Stored entries
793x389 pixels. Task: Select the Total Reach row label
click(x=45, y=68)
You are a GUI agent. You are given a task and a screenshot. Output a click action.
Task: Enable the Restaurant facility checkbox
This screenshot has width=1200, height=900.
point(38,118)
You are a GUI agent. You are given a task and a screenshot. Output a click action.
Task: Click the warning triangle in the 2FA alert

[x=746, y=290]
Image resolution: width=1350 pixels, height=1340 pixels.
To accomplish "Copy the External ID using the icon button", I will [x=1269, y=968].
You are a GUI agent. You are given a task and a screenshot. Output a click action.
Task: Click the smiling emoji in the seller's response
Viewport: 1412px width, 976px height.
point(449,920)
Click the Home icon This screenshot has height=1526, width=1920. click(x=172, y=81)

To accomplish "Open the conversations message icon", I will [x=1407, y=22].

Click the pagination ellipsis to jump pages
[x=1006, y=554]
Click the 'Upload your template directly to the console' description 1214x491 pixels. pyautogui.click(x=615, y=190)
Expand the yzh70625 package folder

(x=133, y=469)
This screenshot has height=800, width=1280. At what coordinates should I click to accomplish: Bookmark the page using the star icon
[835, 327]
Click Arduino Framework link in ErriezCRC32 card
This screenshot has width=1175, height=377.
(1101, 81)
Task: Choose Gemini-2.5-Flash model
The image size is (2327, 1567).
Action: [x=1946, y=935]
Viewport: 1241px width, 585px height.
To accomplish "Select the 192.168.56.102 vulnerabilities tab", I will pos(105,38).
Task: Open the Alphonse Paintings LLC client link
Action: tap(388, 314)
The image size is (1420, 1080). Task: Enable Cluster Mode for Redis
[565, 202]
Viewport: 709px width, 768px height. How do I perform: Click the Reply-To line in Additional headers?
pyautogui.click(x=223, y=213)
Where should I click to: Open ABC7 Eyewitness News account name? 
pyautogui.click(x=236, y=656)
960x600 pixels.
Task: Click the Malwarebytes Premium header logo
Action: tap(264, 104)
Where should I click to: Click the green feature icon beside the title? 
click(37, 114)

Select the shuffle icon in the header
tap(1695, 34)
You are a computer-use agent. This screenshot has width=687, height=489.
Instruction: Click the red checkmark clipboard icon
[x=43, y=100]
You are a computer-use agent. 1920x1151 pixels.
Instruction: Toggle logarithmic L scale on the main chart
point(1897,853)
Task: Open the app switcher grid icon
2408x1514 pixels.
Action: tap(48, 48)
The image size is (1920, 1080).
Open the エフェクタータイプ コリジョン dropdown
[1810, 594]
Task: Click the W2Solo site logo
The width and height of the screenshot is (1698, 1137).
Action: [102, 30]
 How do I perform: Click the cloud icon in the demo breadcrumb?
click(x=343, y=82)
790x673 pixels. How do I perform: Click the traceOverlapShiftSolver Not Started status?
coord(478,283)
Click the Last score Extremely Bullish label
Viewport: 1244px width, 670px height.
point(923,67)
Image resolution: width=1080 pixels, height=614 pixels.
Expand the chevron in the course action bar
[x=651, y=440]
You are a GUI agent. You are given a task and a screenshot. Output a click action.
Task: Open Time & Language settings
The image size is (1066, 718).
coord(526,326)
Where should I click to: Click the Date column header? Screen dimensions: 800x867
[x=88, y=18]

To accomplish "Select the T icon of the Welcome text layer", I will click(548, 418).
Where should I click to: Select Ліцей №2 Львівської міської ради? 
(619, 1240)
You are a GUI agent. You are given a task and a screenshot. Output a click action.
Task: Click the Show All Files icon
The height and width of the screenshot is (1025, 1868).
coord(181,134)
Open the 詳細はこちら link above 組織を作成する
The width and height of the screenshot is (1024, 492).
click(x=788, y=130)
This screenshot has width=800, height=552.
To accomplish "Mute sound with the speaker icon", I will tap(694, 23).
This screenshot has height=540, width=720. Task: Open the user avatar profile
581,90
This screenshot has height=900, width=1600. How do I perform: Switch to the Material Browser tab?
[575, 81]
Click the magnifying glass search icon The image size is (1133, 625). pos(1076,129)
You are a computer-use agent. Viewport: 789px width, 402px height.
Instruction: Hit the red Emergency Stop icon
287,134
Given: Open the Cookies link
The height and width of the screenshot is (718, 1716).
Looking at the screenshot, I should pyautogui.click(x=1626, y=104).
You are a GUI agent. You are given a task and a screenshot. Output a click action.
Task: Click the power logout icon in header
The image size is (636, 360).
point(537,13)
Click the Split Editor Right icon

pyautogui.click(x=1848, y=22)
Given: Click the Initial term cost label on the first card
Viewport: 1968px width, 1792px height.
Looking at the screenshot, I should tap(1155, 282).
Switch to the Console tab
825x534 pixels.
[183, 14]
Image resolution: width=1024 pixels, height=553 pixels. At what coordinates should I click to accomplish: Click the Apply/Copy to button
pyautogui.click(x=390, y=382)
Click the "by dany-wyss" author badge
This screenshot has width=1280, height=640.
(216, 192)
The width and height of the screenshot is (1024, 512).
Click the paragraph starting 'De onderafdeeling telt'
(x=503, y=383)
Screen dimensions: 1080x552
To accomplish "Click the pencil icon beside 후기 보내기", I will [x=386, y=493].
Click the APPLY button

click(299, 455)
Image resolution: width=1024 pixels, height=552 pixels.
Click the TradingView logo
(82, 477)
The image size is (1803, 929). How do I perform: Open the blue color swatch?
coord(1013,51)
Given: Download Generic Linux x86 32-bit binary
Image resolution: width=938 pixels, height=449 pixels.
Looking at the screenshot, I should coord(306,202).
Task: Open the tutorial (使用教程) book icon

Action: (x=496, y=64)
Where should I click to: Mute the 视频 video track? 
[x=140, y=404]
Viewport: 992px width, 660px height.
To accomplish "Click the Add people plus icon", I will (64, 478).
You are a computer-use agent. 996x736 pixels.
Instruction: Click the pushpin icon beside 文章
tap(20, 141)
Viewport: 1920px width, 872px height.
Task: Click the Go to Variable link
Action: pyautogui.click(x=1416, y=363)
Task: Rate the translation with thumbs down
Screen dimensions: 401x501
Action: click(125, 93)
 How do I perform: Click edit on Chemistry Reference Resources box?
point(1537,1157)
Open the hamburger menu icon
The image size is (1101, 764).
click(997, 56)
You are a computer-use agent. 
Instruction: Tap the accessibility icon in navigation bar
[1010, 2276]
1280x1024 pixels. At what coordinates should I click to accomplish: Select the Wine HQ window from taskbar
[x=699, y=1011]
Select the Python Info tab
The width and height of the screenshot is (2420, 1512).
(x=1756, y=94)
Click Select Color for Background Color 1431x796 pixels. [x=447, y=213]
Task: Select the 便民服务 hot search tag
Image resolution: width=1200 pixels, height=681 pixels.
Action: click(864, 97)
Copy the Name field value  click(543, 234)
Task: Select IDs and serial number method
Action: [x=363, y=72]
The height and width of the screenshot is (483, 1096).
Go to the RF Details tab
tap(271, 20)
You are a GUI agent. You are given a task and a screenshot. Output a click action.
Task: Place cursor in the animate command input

> [Task prompt]:
List each line of the material above that contains the word "Enable". Case matters.

> [Full response]:
Task: Enable the Restaurant facility checkbox
The image size is (1420, 1080). Task: Enable Cluster Mode for Redis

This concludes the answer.